Kryzys w Niemczech głębszy i dłuższy niż przewidywano

1. Mimo przygotowania solidnego pakietu antykryzysowego i wprowadzenia go w życie kryzys gospodarczy w Niemczech nie tylko się pogłębia ale i będzie trwał dłużej niż przewidywano bo aż do wiosny 2011 roku. Wg danych Eurostatu dotyczących PKB w krajach członkowskich UE za I kwartał 2009 okazało się, że gospodarka niemiecka skurczyła się o 6,4% a w całym roku 2009 PKB spadnie o przynajmniej 6%. Gwałtownie rośnie również bezrobocie, przewiduje się, że jeżeli będzie rosło w tym tempie, co obecnie to pod koniec roku 2010 przekroczy 5 mln osób.
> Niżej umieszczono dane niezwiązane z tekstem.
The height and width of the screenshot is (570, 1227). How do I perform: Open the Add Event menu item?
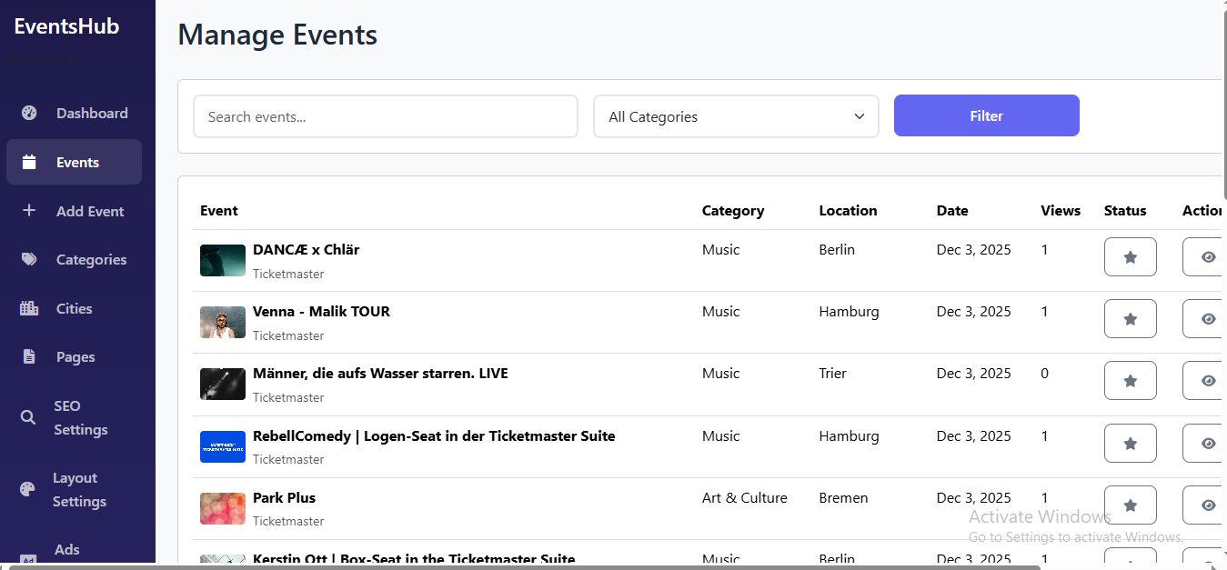tap(89, 211)
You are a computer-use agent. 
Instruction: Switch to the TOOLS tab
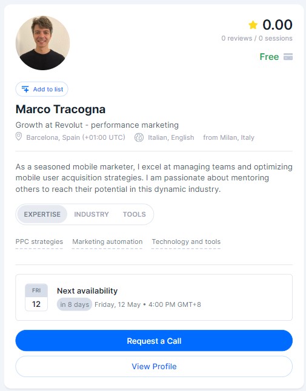click(135, 214)
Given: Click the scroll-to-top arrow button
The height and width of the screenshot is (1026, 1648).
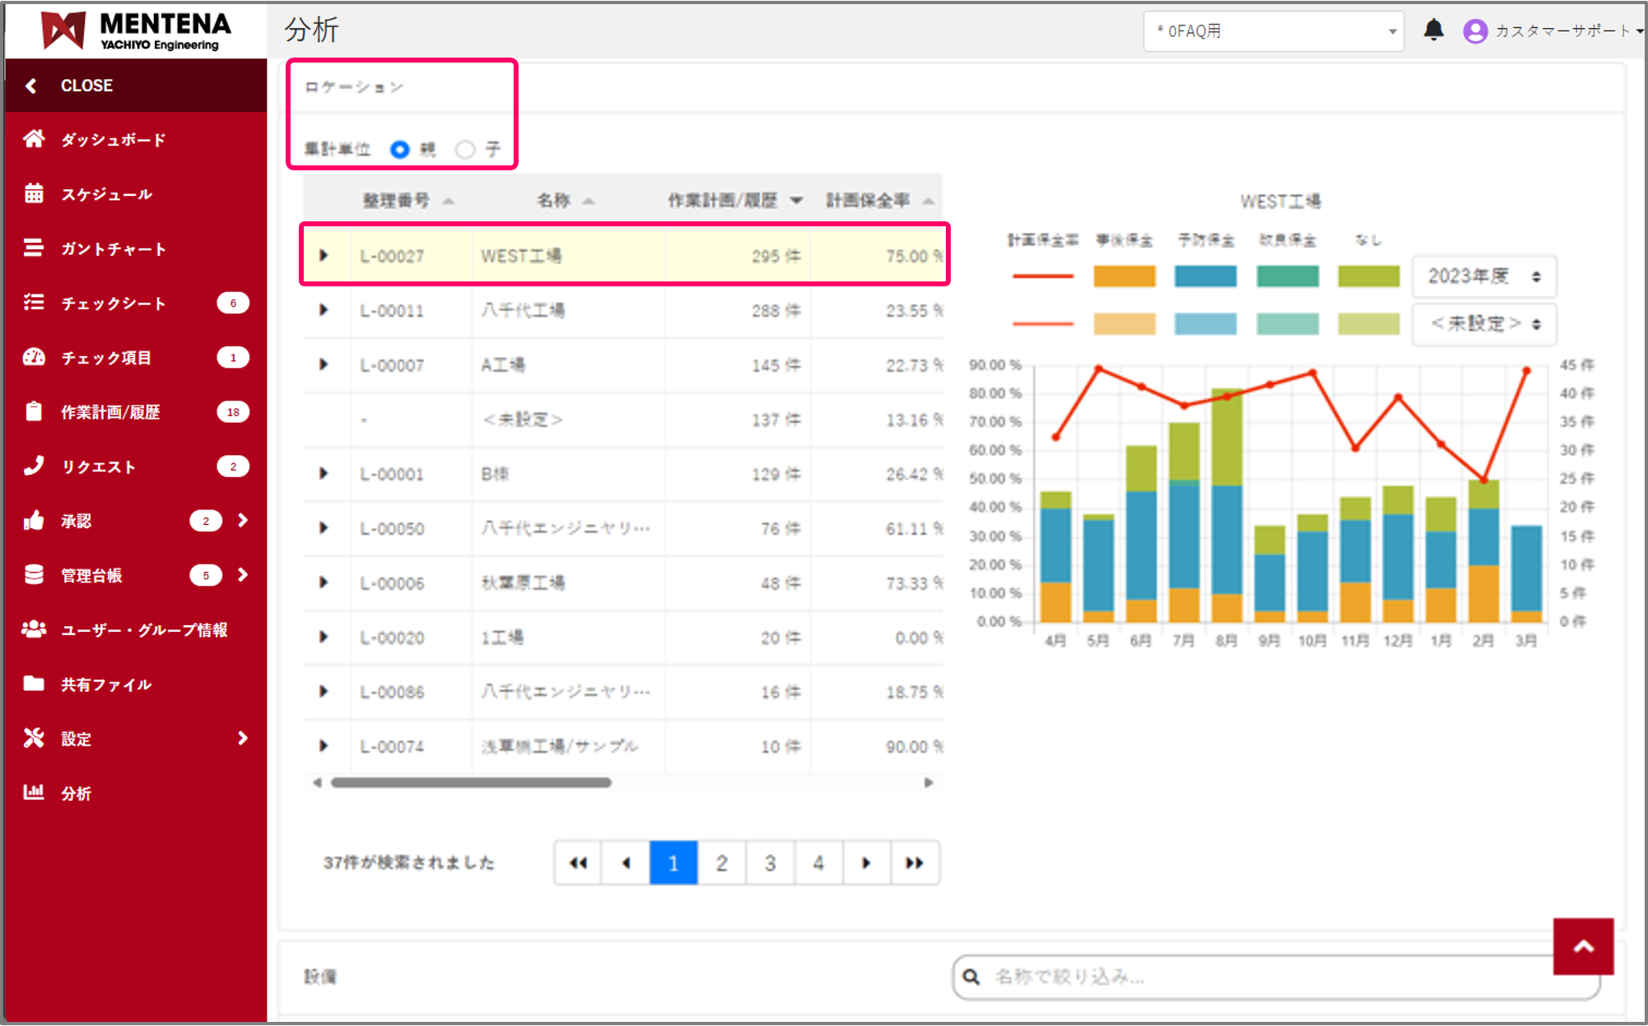Looking at the screenshot, I should 1582,946.
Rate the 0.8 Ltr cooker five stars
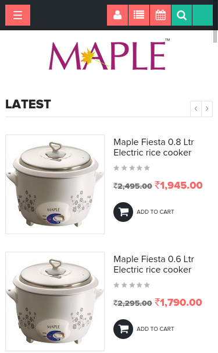Viewport: 218px width, 353px height. tap(147, 168)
Podobnie oceniają perspektywy niemieckiej gospodarki zarówno przedstawiciele Komisji Europejskiej jak i niemieckiego rządu Komisarz UE d/s przemysłu Günter Verheugen ostatnio stwierdził, że " najgorszy moment kryzysu gospodarki niemieckiej jeszcze nie minął a najpoważniejszym problemem jest trudny dostęp do kredytów". Z kolei minister gospodarki Niemiec Karl-Theodor zu Guttenberg stwierdził, że  " w traktacie obecnego kryzysu kolejne ważne przedsiębiorstwa zbankrutują bądź znikną z rynku, nie jest bowiem zadaniem podatników by ratować zagrożone firmy w każdych okolicznościach". Jakby na potwierdzenie tych słów w zeszłym tygodniu wniosek o ogłoszenie upadłości złożył działającej w branży turystycznej i handlowej koncern Arcandor po tym niemiecki rząd odrzucił jego wniosek o gwarancje kredytowe. Zagrożonych jest aż 43 tys. miejsc pracy.

 

2. Dzieje się tak mimo wprowadzenia w życie pakietu antykryzysowego którego ważnymi elementami są czyszczenie bilansów banków z tzw. toksycznych aktywów co kosztowało juz niemiecki rząd dziesiątki miliard…ów euro, fundusz ze środkami dla przedsiębiorstw dotkniętych skutkami kryzysu opiewający aż na 115 mld euro czy program złomowania starych samochodów za 5 mld euro. Trudno nawet sobie wyobrazić, co działoby się w niemieckiej gospodarce gdyby nie ten pakiet.

 

3. Sytuacja w gospodarce niemieckiej jest niesłychanie ważna dla polskiej gospodarki, bo blisko 1/3 polskiego eksportu to eksport do Niemiec. wprawdzie wyraźne osłabienie złotego powoduje, że spadek eksportu do Niemiec nie jest tak gwałtowny jak należałoby się tego spodziewać co więcej rośnie tzw. handel przygraniczny ale spadek PKB w Niemczech w latach 2009  i 2010 każe się spodziewać, że polski eksport do tego kraju będzie mniejszy przez dwa kolejne lata. Będzie to niestety miało negatywny wpływ na wzrost gospodarczy w Polsce.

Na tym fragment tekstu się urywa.